═══ THE RECORDS

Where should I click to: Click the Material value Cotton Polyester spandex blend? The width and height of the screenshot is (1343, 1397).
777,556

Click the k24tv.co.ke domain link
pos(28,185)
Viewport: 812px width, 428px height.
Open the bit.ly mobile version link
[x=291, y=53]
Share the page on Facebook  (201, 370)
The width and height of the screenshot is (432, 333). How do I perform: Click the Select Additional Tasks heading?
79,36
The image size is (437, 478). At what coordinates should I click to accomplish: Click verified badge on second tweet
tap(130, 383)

══════
═══ THE RECORDS

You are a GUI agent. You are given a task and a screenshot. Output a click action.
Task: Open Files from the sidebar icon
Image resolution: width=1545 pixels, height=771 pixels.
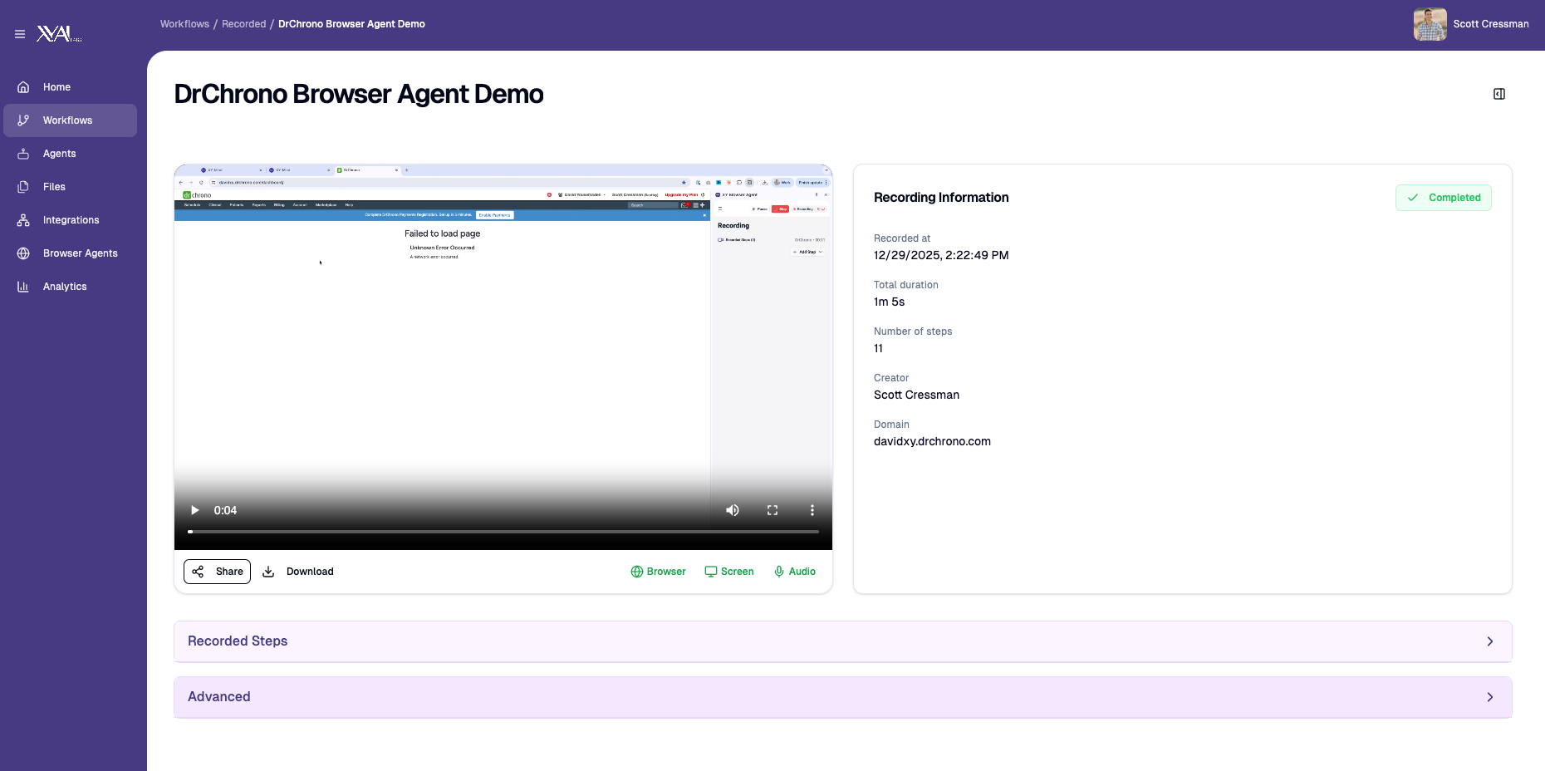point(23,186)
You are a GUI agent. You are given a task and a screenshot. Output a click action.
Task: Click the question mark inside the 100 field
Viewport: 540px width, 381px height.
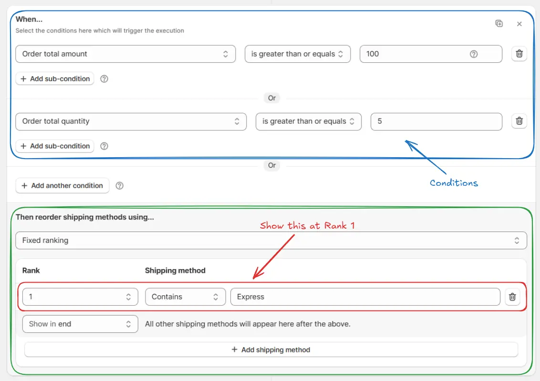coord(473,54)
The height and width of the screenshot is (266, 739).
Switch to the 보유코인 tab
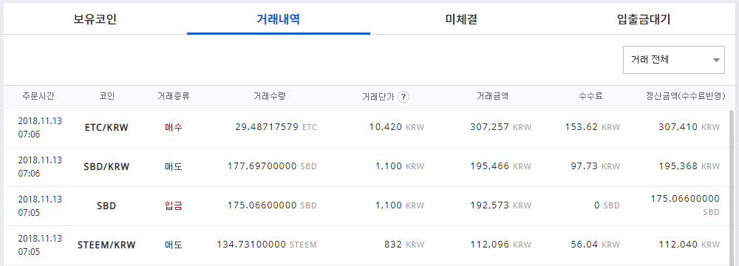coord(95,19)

══════
═══ THE RECORDS

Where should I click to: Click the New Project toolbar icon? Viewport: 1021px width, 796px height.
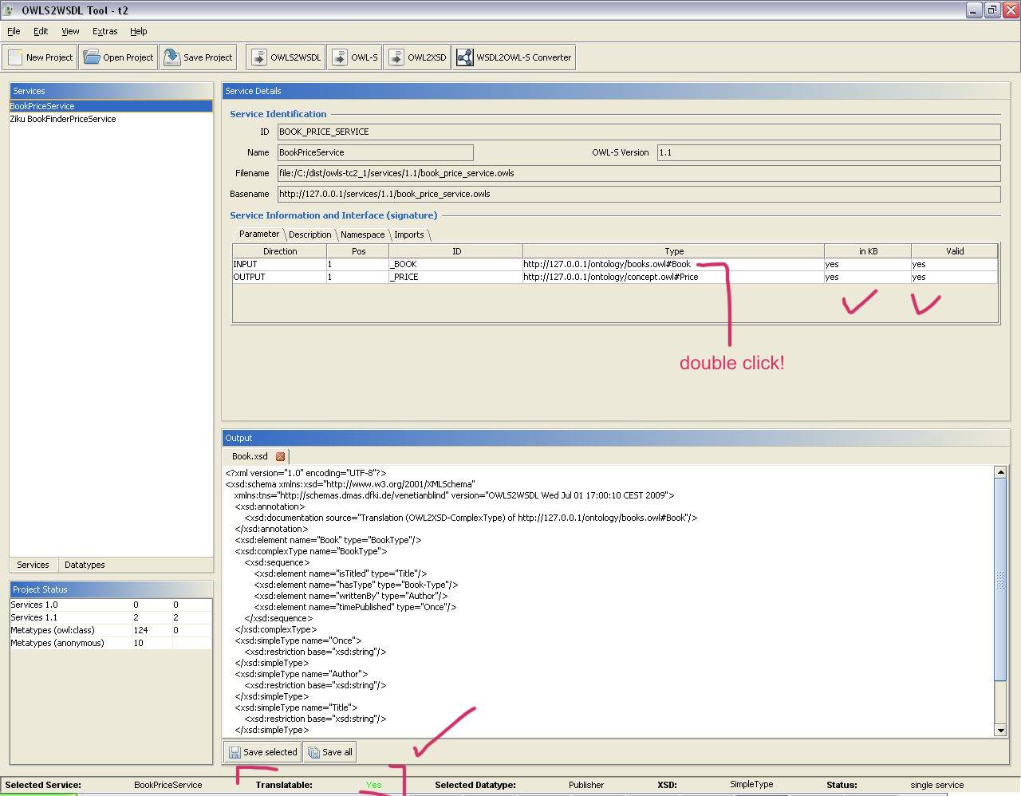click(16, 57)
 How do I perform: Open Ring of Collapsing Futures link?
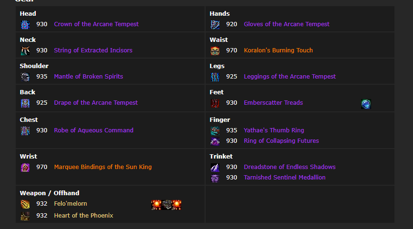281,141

══════

Copy the lines starting at the one that contains "The image size" and ending at the one that contains "tap(130, 383)", keeping every character as it is.

The image size is (437, 478). At what coordinates should I click to accomplish: Click verified badge on second tweet
tap(130, 383)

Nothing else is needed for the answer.